To the same epoch with the formation and first work of these two bodies belongs the invention of a mathematical method which in its importance to the advance of exact science may be classed with the invention of the alphabet in its relation to the progress of society at large. The use of algebraic symbols to represent quantities had its origin before the commencement of the new era, and gradually grew into a highly developed form during the first two centuries of that era. But this method could represent quantities only as fixed. It is true that the elasticity inherent in the use of such symbols permitted of their being applied to any and every quantity; yet, in any one application, the quantity was considered as fixed and definite. But most of the magnitudes of nature are in a state of continual variation; indeed, since all motion is variation, the latter is a universal characteristic of all phenomena. No serious advance could be made in the application of algebraic language to the expression of physical phenomena until it could be so extended as to express variation in quantities, as well as the quantities themselves. This extension, worked out independently by Newton and Leibnitz, may be classed as the most fruitful of conceptions in exact science. With it the way was opened for the unimpeded and continually accelerated progress of the last two centuries.

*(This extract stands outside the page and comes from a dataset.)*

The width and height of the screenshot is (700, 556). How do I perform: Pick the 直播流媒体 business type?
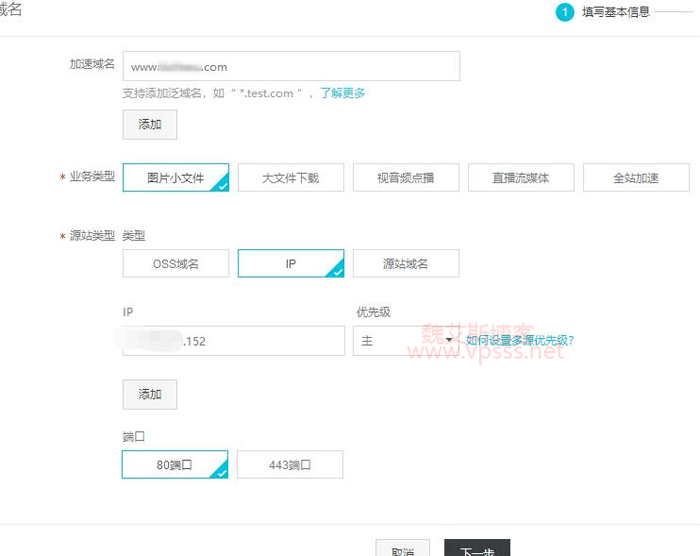(520, 178)
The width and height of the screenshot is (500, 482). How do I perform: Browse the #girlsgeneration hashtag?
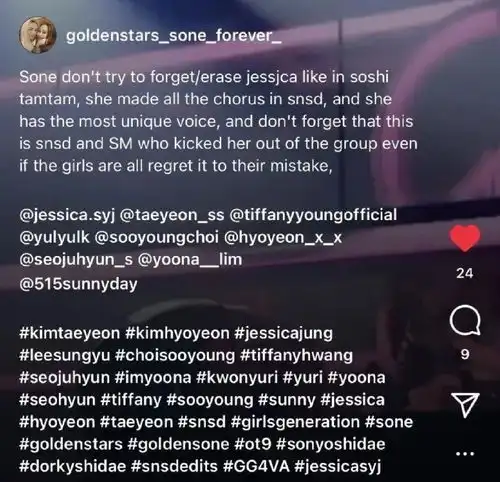295,422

The feature of this period which has the closest relation to the purpose of our coming together is the seemingly unending subdivision of knowledge into specialties, many of which are becoming so minute and so isolated that they seem to have no interest for any but their few pursuers. Happily science itself has afforded a corrective for its own tendency in this direction. The careful thinker will see that in these seemingly diverging branches common elements and common principles are coming more and more to light. There is an increasing recognition of methods of research, and of deduction, which are common to large branches, or to the whole of science. We are more and more recognizing the principle that progress in knowledge implies its reduction to more exact forms, and the expression of its ideas in language more or less mathematical. The problem before the organizers of this Congress was, therefore, to bring the sciences together, and seek for the unity which we believe underlies their infinite diversity.

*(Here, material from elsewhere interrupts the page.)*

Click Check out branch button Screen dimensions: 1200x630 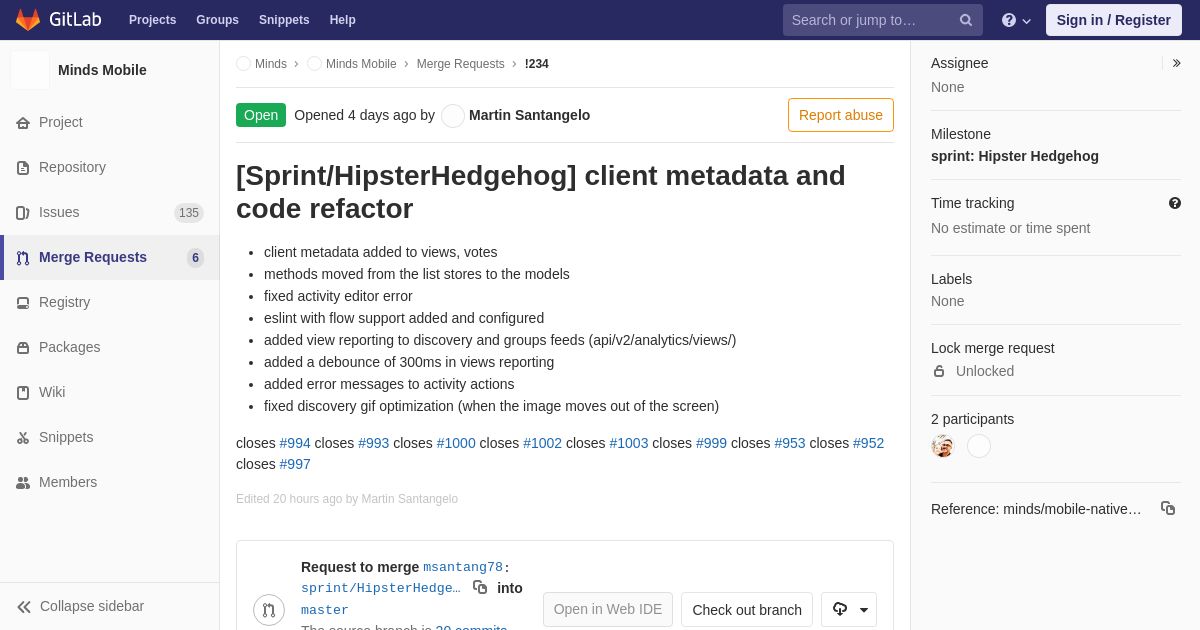[747, 609]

The assembling of such a body as now fills this hall was scarcely possible in any preceding generation, and is made possible now only through the agency of science itself. It differs from all preceding international meetings by the universality of its scope, which aims to include the whole of knowledge. It is also unique in that none but leaders have been sought out as members. It is unique in that so many lands have delegated their choicest intellects to carry on its work. They come from the country to which our republic is indebted for a third of its territory, including the ground on which we stand; from the land which has taught us that the most scholarly devotion to the languages and learning of the cloistered past is compatible with leadership in the practical application of modern science to the arts of life; from the island whose language and literature have found a new field and a vigorous growth in this region; from the last seat of the holy Roman Empire; from the country which, remembering a monarch who made an astronomical observation at the Greenwich Observatory, has enthroned science in one of the highest places in its government; from the peninsula so learned that we have invited one of its scholars to come and tells us of our own language; from the land which gave birth to Leonardo, Galileo, Torricelli, Columbus, Volta—what an array of immortal names!—from the little republic of glorious history which, breeding men rugged as its eternal snow-peaks, has yet been the seat of scientific investigation since the day of the Bernoullis; from the land whose heroic dwellers did not hesitate to use the ocean itself to protect it against invaders, and which now makes us marvel at the amount of erudition compressed within its little area; from the nation across the Pacific, which, by half a century of unequalled progress in the arts of life, has made an important contribution to evolutionary science through demonstrating the falsity of the theory that the most ancient races are doomed to be left in the rear of the advancing age—in a word, from every great centre of intellectual activity on the globe I see before me eminent representatives of that world—advance in knowledge which we have met to celebrate. May we not confidently hope that the discussions of such an assemblage will prove pregnant of a future for science which shall outshine even its brilliant past.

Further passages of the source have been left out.